Stored data entries:
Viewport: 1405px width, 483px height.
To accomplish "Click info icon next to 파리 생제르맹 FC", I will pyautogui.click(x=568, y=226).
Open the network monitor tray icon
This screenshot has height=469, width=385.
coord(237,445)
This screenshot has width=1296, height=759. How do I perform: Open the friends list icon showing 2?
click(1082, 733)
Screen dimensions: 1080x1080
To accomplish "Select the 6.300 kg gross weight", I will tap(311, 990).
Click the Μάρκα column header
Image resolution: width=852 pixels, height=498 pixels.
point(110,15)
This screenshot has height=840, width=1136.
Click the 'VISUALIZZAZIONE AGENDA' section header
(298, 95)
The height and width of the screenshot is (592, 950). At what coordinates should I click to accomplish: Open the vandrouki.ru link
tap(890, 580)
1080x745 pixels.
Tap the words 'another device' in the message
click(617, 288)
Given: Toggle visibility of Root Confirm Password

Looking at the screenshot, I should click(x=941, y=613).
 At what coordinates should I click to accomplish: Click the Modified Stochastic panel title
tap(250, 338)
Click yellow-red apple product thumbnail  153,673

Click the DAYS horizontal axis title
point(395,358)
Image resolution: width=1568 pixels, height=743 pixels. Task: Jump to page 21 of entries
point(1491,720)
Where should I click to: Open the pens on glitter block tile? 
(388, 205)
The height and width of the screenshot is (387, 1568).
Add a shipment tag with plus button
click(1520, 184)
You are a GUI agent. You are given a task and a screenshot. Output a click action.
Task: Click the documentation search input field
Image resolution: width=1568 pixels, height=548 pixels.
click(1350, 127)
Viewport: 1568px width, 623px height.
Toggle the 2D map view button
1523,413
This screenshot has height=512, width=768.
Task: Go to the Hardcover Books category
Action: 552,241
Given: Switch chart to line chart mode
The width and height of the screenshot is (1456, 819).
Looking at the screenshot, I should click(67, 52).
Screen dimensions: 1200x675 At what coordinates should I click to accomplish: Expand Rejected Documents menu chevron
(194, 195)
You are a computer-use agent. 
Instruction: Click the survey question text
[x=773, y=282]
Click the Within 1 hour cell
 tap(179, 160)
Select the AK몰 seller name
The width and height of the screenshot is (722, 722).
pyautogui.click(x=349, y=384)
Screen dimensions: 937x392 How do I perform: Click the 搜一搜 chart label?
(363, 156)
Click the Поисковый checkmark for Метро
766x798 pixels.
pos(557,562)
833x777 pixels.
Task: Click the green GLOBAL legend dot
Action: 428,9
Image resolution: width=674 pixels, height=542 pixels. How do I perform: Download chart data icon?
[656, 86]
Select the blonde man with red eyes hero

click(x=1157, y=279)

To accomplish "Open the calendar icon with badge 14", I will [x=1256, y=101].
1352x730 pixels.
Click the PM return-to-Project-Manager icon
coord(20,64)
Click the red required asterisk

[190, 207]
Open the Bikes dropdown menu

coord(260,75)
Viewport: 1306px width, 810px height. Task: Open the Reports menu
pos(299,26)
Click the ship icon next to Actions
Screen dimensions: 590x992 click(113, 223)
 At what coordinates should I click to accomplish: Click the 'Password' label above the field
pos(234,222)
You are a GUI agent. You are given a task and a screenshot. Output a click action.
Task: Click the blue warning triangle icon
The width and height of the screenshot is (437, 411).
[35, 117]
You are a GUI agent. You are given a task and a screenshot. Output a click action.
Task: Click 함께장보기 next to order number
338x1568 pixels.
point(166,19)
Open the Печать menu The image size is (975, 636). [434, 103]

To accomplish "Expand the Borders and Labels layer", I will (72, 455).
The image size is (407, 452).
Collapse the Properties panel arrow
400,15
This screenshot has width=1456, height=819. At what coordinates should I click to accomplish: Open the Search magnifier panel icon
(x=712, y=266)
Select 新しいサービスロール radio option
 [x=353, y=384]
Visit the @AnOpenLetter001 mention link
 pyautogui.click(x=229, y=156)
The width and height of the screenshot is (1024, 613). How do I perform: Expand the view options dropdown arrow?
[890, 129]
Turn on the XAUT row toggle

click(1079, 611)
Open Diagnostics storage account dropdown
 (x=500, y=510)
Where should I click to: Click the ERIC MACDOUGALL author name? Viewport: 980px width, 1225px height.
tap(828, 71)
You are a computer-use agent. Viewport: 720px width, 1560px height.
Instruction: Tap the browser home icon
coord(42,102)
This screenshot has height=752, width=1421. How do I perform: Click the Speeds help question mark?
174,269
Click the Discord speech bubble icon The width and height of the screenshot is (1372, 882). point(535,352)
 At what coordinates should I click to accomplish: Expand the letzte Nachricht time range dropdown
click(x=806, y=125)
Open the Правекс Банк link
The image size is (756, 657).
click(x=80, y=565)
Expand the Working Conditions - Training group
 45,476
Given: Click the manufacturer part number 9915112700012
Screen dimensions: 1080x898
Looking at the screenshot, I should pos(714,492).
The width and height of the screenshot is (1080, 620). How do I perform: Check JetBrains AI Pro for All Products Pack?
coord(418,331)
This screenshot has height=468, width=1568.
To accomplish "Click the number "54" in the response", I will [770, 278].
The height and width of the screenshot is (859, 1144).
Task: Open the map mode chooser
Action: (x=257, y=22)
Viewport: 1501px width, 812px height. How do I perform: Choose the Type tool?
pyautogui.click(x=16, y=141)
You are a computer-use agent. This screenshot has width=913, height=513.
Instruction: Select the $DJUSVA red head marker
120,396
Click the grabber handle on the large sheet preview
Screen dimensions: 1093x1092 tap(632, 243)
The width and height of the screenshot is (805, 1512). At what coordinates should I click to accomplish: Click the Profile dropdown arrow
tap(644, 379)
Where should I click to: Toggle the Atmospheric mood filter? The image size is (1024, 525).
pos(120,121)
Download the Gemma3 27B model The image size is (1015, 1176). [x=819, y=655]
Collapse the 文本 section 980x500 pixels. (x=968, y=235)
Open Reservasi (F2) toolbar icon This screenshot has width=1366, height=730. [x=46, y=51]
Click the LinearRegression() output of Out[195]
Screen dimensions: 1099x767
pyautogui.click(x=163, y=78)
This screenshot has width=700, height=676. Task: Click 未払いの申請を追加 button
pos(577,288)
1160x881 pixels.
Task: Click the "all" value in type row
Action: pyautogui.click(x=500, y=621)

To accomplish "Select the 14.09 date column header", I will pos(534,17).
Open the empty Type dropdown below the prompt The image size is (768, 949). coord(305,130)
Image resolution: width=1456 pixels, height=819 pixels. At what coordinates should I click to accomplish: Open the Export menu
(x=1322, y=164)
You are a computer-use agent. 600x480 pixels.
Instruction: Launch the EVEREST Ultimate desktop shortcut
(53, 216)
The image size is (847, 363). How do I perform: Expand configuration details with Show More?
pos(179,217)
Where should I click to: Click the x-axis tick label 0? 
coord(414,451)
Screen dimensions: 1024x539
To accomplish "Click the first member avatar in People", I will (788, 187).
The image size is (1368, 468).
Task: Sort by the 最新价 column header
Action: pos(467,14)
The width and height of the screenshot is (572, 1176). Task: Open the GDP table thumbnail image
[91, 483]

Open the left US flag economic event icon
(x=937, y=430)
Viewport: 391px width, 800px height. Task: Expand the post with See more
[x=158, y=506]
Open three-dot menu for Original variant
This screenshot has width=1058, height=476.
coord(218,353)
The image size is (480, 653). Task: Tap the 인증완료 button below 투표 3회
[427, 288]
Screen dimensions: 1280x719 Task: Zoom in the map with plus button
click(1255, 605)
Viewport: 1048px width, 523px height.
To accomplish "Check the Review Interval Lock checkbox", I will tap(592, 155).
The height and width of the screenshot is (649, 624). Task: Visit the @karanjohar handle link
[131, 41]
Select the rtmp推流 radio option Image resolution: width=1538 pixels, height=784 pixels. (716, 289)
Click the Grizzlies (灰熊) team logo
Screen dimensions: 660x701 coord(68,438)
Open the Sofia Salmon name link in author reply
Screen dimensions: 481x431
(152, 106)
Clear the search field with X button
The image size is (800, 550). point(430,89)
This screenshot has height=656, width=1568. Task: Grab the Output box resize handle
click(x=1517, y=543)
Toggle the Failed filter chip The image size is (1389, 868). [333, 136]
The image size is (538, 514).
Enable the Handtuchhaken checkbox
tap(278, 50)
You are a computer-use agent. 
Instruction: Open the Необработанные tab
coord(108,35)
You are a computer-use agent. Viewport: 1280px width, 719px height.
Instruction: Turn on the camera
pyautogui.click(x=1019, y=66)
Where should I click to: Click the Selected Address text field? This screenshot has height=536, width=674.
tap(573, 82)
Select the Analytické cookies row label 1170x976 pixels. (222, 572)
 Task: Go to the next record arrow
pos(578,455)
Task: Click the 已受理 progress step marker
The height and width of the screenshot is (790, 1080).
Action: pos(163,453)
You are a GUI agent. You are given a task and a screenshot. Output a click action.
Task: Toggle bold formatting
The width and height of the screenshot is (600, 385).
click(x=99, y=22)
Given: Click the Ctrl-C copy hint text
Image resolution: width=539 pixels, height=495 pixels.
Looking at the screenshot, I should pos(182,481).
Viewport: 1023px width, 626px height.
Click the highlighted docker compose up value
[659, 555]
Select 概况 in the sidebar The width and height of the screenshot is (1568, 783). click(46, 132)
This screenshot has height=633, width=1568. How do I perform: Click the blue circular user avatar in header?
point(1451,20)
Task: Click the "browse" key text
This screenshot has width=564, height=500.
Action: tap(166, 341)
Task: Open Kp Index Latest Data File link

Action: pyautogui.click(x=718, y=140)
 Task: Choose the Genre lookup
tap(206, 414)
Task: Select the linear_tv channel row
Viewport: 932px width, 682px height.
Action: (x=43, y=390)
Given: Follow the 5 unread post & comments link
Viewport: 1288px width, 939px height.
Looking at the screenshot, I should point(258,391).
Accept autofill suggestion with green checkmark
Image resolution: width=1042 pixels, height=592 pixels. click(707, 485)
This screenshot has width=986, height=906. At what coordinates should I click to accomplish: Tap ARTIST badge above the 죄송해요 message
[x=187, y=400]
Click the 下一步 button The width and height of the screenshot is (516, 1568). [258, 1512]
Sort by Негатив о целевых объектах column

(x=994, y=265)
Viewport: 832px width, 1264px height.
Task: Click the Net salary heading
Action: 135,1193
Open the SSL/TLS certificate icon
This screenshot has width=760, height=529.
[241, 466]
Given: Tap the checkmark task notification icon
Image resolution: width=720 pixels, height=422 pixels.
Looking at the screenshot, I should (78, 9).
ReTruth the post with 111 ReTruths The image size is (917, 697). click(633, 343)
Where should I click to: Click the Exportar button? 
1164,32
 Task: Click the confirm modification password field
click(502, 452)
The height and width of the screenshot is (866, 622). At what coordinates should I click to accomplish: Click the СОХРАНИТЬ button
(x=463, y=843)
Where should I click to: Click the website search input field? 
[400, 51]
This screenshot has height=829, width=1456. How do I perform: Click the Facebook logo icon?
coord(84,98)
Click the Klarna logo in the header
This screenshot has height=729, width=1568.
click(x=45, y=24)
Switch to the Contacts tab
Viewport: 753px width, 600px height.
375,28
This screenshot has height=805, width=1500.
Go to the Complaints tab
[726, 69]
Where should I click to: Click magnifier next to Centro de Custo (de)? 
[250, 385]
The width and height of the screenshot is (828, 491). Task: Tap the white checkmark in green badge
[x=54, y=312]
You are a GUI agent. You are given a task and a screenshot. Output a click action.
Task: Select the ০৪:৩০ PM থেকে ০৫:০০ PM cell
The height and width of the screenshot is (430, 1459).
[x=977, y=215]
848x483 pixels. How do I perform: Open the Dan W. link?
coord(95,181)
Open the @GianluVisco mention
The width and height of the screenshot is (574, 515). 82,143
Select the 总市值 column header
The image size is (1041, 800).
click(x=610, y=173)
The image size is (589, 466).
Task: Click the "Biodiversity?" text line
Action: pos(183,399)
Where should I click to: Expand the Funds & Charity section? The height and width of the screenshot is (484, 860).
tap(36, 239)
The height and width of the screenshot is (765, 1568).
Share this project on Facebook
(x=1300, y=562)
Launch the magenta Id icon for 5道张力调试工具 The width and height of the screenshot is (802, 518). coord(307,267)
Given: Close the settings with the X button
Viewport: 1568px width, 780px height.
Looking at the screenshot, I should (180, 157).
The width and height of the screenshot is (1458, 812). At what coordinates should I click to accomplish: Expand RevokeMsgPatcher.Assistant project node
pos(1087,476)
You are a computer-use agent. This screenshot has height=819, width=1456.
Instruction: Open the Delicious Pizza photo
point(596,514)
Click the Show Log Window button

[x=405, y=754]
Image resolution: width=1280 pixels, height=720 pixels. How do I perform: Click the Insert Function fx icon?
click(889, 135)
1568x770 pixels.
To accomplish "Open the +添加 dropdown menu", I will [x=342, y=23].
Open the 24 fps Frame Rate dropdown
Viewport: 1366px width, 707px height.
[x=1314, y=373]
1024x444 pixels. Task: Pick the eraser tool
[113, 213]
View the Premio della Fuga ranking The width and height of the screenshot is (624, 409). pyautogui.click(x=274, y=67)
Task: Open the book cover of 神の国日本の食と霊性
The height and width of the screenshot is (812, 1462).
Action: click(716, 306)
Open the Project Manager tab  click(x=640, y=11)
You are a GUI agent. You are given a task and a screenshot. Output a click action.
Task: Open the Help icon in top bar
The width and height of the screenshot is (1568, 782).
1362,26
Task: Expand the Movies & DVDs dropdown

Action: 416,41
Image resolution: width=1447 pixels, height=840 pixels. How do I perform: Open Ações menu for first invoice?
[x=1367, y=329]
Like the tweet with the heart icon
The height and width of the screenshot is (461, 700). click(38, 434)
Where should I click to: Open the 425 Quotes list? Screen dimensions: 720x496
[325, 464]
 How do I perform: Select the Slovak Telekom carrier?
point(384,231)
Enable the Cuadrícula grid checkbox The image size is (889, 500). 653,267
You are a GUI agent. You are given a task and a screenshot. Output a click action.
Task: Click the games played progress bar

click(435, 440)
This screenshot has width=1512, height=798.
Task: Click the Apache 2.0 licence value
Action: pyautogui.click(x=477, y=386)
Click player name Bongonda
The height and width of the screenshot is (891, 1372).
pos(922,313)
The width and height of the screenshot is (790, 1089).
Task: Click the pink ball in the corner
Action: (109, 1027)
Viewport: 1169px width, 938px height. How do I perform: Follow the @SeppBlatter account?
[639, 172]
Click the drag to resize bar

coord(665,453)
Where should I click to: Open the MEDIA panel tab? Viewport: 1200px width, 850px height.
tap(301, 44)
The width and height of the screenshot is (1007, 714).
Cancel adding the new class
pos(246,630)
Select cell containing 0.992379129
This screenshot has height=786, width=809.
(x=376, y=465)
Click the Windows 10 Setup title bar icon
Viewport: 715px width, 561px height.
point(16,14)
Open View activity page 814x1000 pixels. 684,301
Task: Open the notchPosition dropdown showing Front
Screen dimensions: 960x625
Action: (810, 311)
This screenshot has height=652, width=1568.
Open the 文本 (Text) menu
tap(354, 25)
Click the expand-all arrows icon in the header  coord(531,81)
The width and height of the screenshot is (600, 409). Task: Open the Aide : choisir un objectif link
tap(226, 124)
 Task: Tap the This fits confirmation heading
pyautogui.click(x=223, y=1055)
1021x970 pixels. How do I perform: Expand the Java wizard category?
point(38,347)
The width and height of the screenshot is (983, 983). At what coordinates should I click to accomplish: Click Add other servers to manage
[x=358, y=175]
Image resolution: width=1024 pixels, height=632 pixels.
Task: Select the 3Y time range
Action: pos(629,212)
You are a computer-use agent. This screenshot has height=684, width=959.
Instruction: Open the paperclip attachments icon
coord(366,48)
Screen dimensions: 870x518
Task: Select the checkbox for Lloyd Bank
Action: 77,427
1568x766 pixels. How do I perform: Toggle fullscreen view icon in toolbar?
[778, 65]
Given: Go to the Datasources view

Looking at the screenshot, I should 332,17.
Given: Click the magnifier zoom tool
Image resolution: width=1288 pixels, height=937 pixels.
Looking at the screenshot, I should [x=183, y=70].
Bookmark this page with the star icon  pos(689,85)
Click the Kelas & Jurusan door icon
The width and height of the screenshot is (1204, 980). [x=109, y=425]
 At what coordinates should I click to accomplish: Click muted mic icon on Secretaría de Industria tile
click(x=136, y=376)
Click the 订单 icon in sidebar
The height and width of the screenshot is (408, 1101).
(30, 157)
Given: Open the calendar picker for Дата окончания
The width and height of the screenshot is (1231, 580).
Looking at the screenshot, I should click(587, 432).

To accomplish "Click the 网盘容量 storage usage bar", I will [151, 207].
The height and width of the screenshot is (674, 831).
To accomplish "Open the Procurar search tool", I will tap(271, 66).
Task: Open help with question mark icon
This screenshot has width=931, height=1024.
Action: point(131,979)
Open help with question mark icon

Aim of the task: In the entries above, the lines between the one holding "The width and height of the screenshot is (1080, 620)." and the one holding "Open the empty", inclusive, are to be printed exactly as written, and those alone.

Answer for this exercise:
The width and height of the screenshot is (1080, 620). How do I perform: Check JetBrains AI Pro for All Products Pack?
coord(418,331)
This screenshot has height=468, width=1568.
To accomplish "Click the number "54" in the response", I will [770, 278].
The height and width of the screenshot is (859, 1144).
Task: Open the map mode chooser
Action: (x=257, y=22)
Viewport: 1501px width, 812px height. How do I perform: Choose the Type tool?
pyautogui.click(x=16, y=141)
You are a computer-use agent. This screenshot has width=913, height=513.
Instruction: Select the $DJUSVA red head marker
120,396
Click the grabber handle on the large sheet preview
Screen dimensions: 1093x1092 tap(632, 243)
The width and height of the screenshot is (805, 1512). At what coordinates should I click to accomplish: Click the Profile dropdown arrow
tap(644, 379)
Where should I click to: Toggle the Atmospheric mood filter? The image size is (1024, 525).
pos(120,121)
Download the Gemma3 27B model The image size is (1015, 1176). [x=819, y=655]
Collapse the 文本 section 980x500 pixels. (x=968, y=235)
Open Reservasi (F2) toolbar icon This screenshot has width=1366, height=730. [x=46, y=51]
Click the LinearRegression() output of Out[195]
Screen dimensions: 1099x767
pyautogui.click(x=163, y=78)
This screenshot has width=700, height=676. Task: Click 未払いの申請を追加 button
pos(577,288)
1160x881 pixels.
Task: Click the "all" value in type row
Action: pyautogui.click(x=500, y=621)

To accomplish "Select the 14.09 date column header", I will pos(534,17).
Open the empty Type dropdown below the prompt The image size is (768, 949). coord(305,130)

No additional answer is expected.